The rewards of these investments are potentially enormous. One dollar invested in agriculture will produce 40 to 60 dollars worth of food in Haiti, FAO estimates.

As well as tools, fertilisers, quality seeds and livestock feed, resources are needed for the rehabilitation of small-scale agricultural infrastructure destroyed by the earthquake, such as irrigation canals and food storage and processing facilities. It is especially important this happens, given that other sectors of the Haitian economy are on their knees.

“We need more money, more resources for Haiti,” Josefina Stubbs, director of IFAD’s Latin America and Caribbean Division, told IPS.

“Agriculture alone represents 27 percent of Haiti’s GDP. Port-au-Prince, the capital city where business was done, has collapsed. So the other way for the country to rebuild quickly is to revamp agriculture.”

FAO, IFAD and the World Food Programme said last week that they have set up a ‘Tripartite Task-Force’ to better coordinate their efforts in Haiti.

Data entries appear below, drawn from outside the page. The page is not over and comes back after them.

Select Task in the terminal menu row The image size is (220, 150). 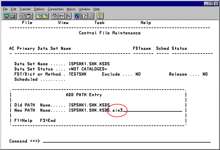tap(99, 23)
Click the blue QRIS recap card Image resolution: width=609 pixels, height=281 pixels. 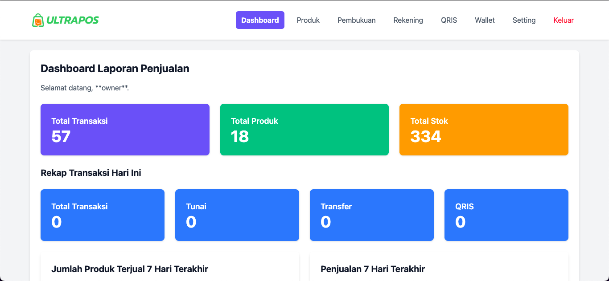pos(506,215)
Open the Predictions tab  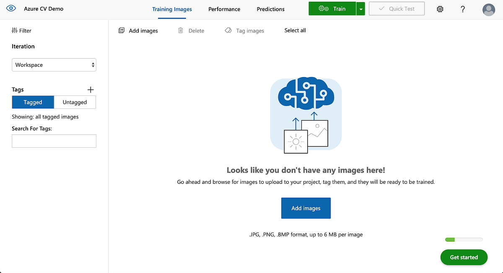click(270, 9)
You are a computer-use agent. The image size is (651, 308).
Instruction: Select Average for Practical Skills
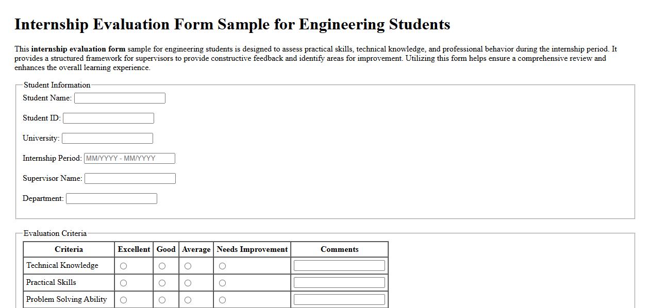click(189, 282)
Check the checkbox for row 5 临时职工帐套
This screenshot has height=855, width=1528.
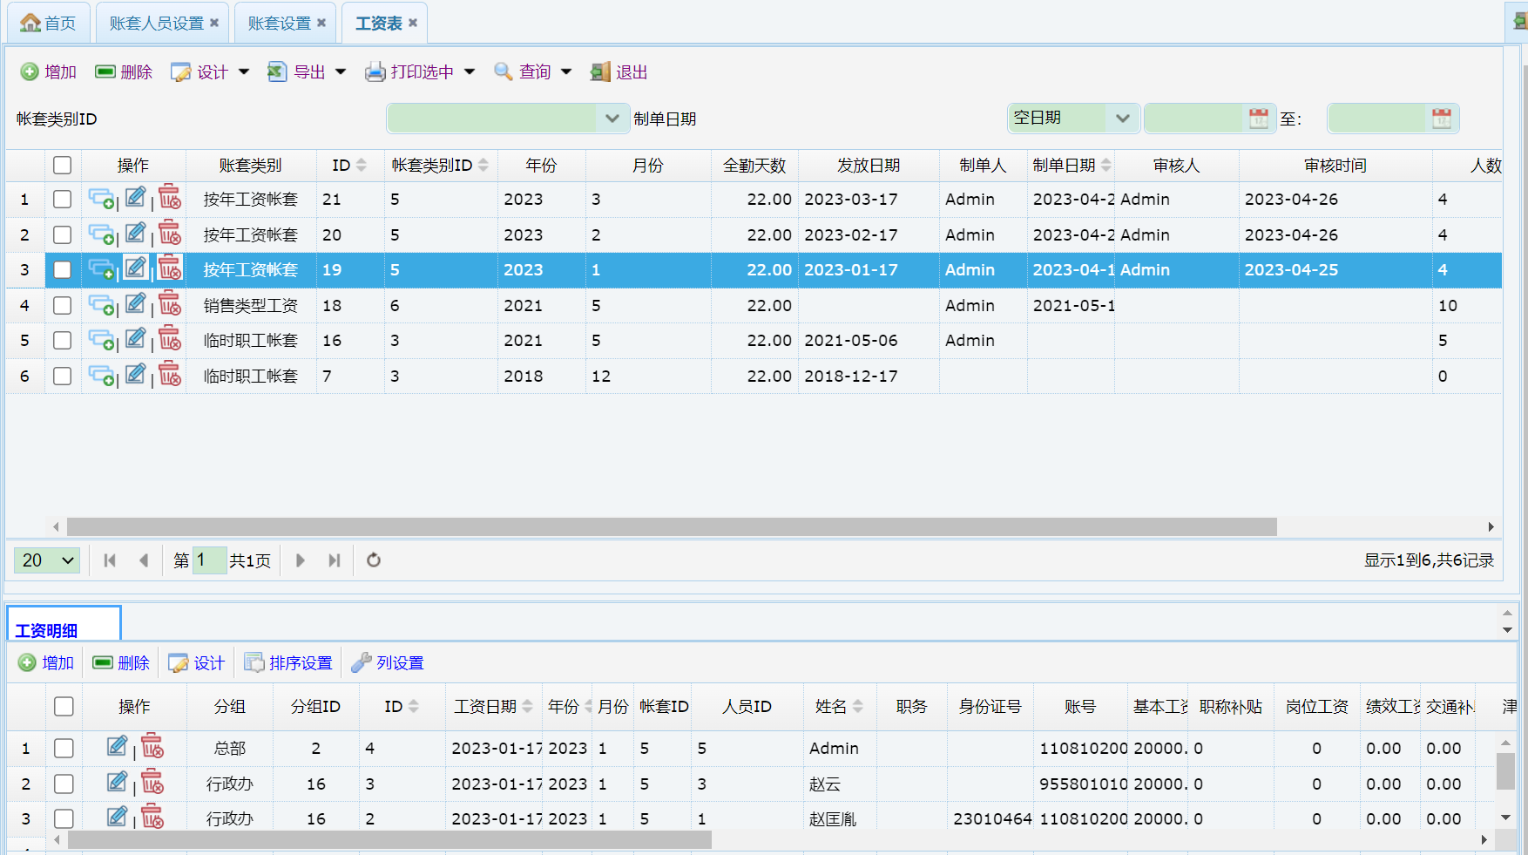[62, 341]
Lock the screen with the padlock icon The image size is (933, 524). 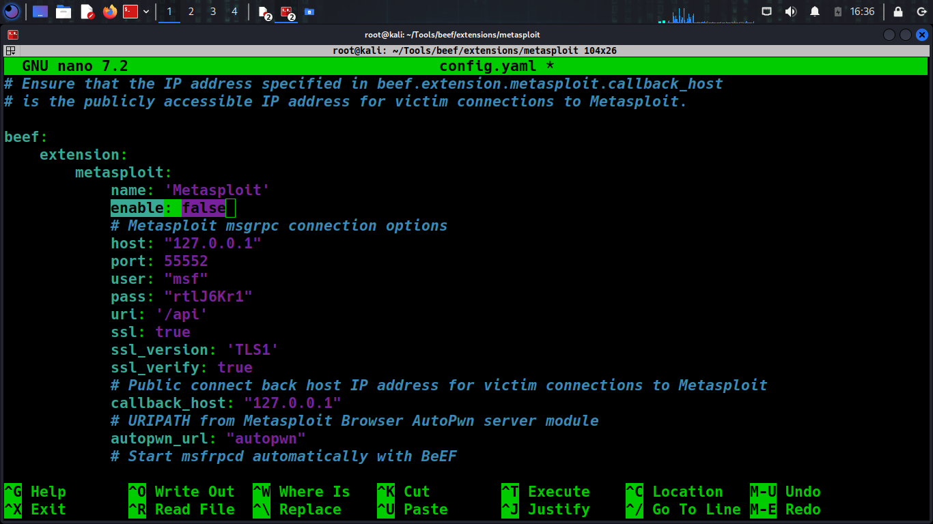[898, 12]
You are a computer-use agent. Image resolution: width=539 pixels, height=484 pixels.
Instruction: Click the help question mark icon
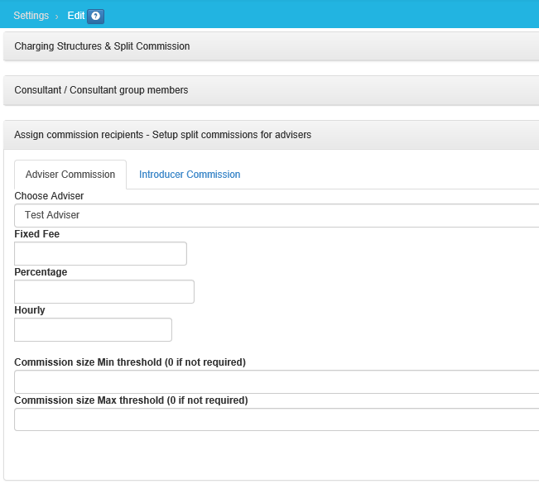tap(95, 17)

The immediate post-disaster crisis is still not fully under control. Aid and services are not reaching a significant portion of quake victims, and many people are still lacking basic amenities such as shelter, food, water and medical assistance, the U.N. and NGOs on the ground say

“I have just arrived back from DA7, a rural area, the Grande-Anse department in Haiti’s southwest,” Jean Claude Fignole, ActionAid’s Haiti Country Director, told IPS via email. “Over 120,000 migrants have arrived in the area, and the implications are potentially catastrophic.

“Homes that used to accommodate four or five people are now accommodating over 30. Insecurity is on the rise with several cases of home burglaries being reported.

“Food stocks are being depleted. Public rural markets used to stay open for eight hours and are now only open for two hours due to lack of food.

“Food prices are on the rise. A lot of four yams used to cost 64 Gourdes (1.6 dollars) in the rural market and now costs 500 Gourdes (12.50 dollars)… unlike in the past, we can see the real catastrophe is on its way.”